Required action — Filter these entries down to lines holding "screenshot".

Data —
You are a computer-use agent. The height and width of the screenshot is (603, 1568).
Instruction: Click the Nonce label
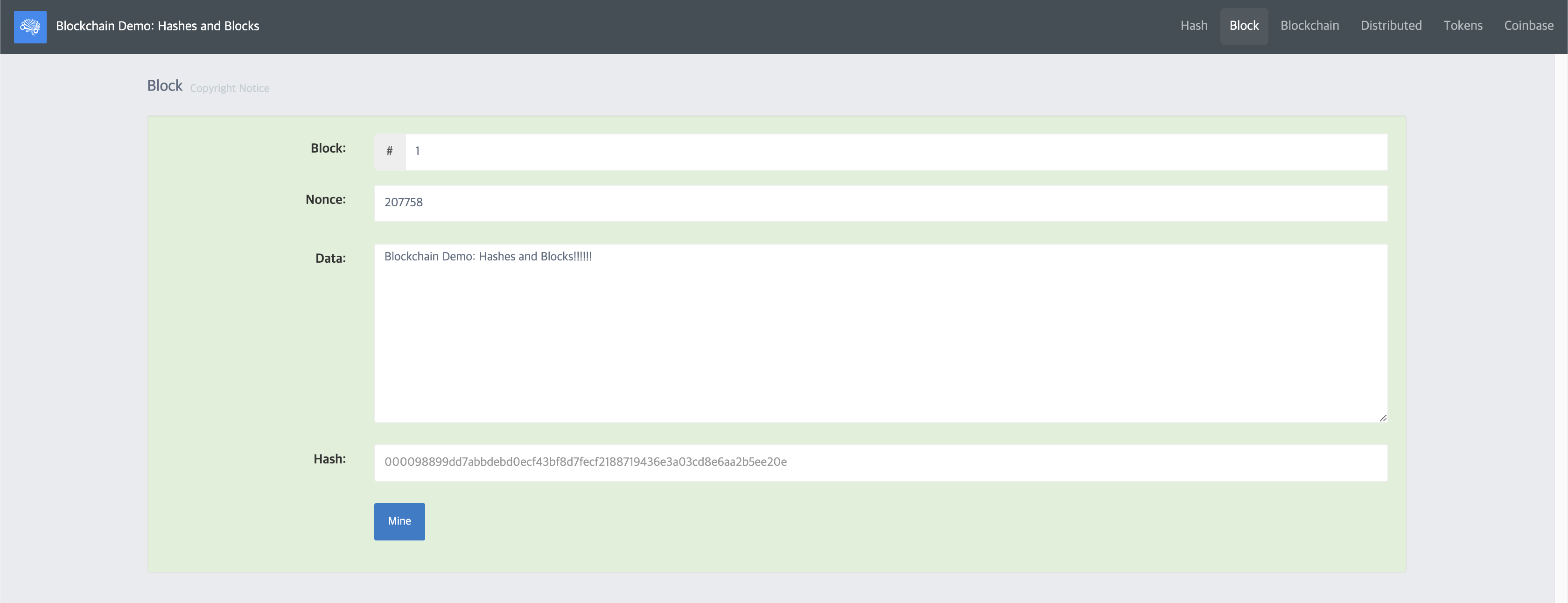coord(325,200)
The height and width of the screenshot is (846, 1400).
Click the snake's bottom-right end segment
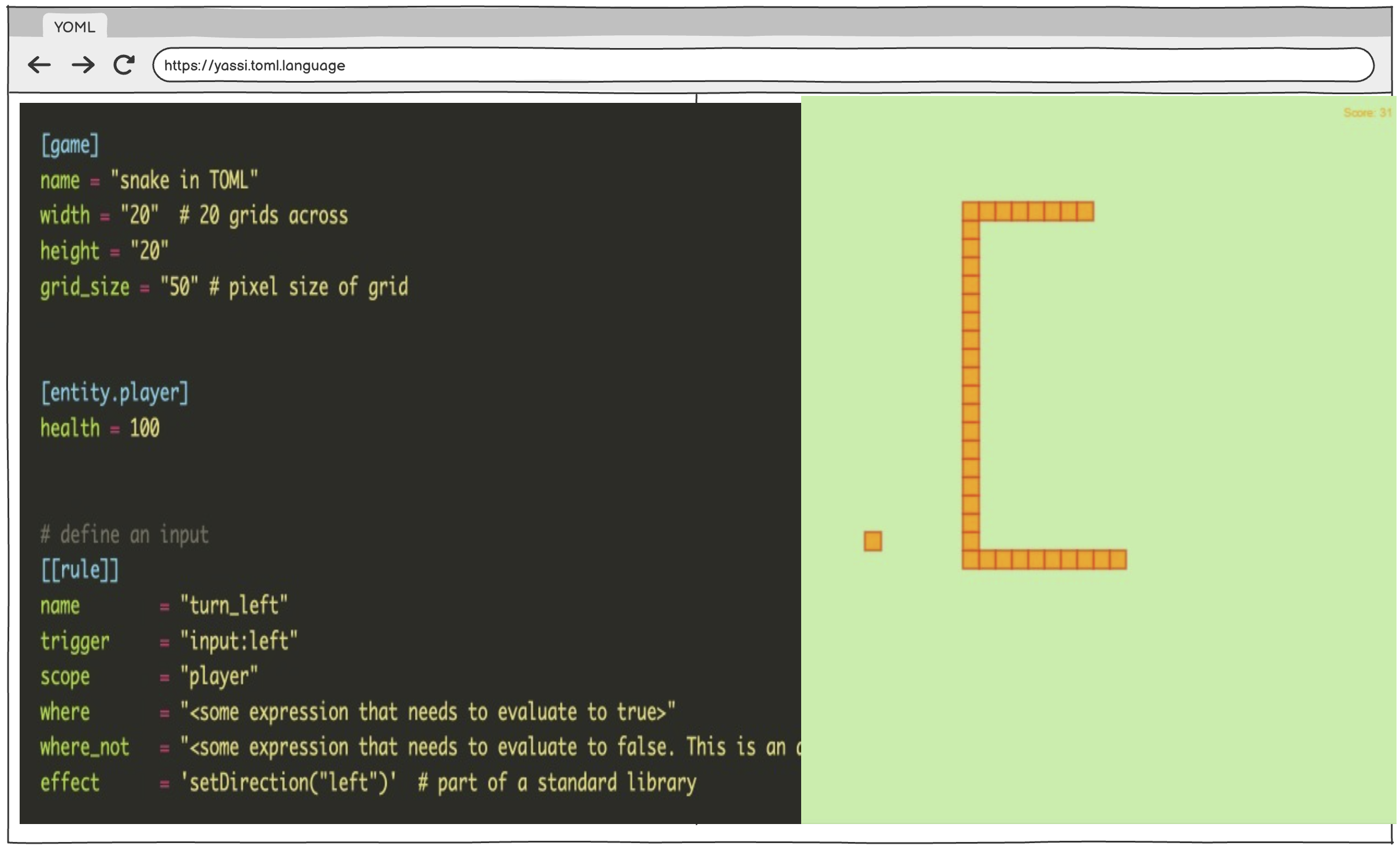point(1118,559)
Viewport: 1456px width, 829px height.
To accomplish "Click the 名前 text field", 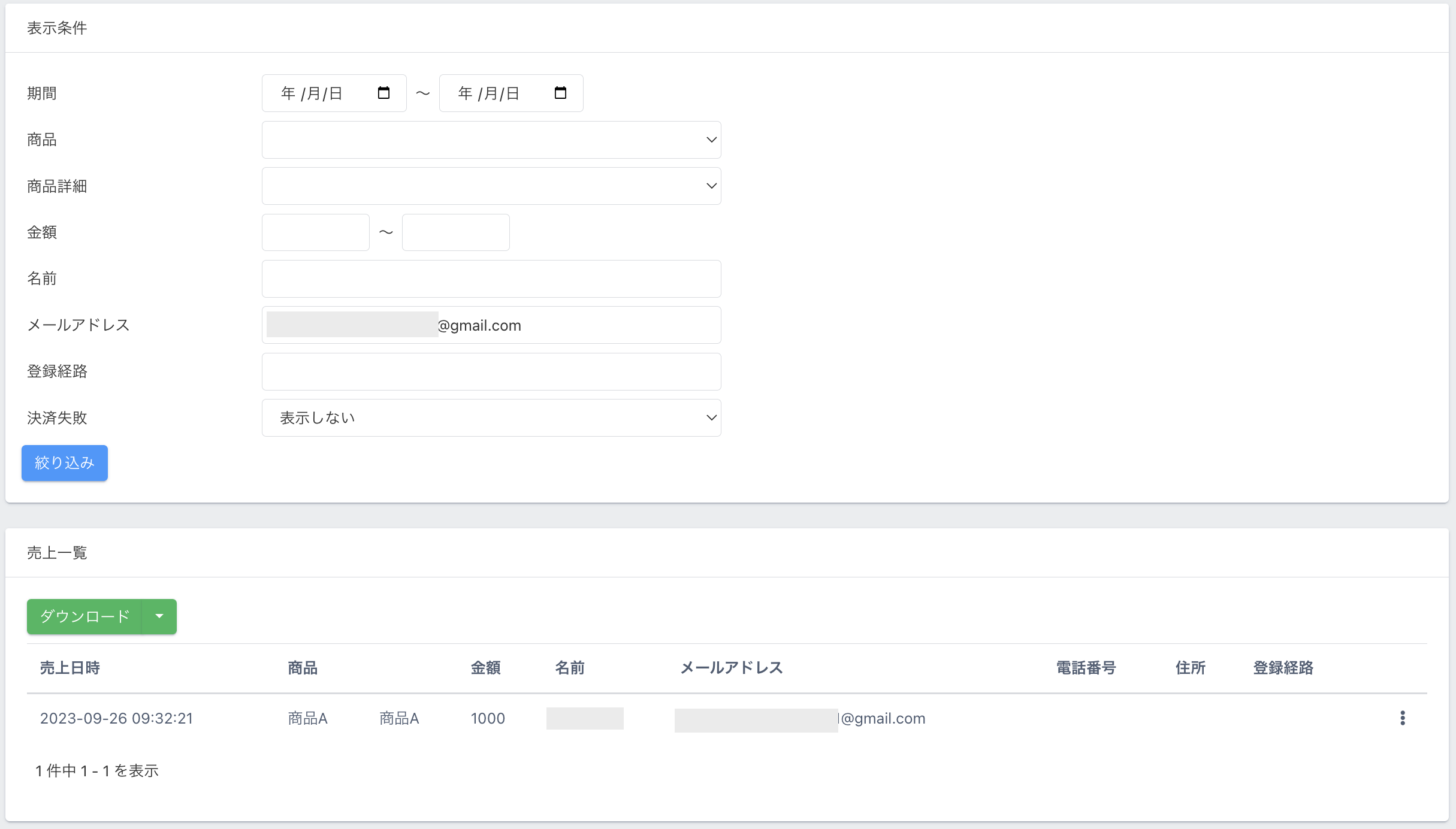I will 491,279.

Result of this task —
You are a computer-use agent. The height and width of the screenshot is (603, 1568).
The height and width of the screenshot is (846, 1400).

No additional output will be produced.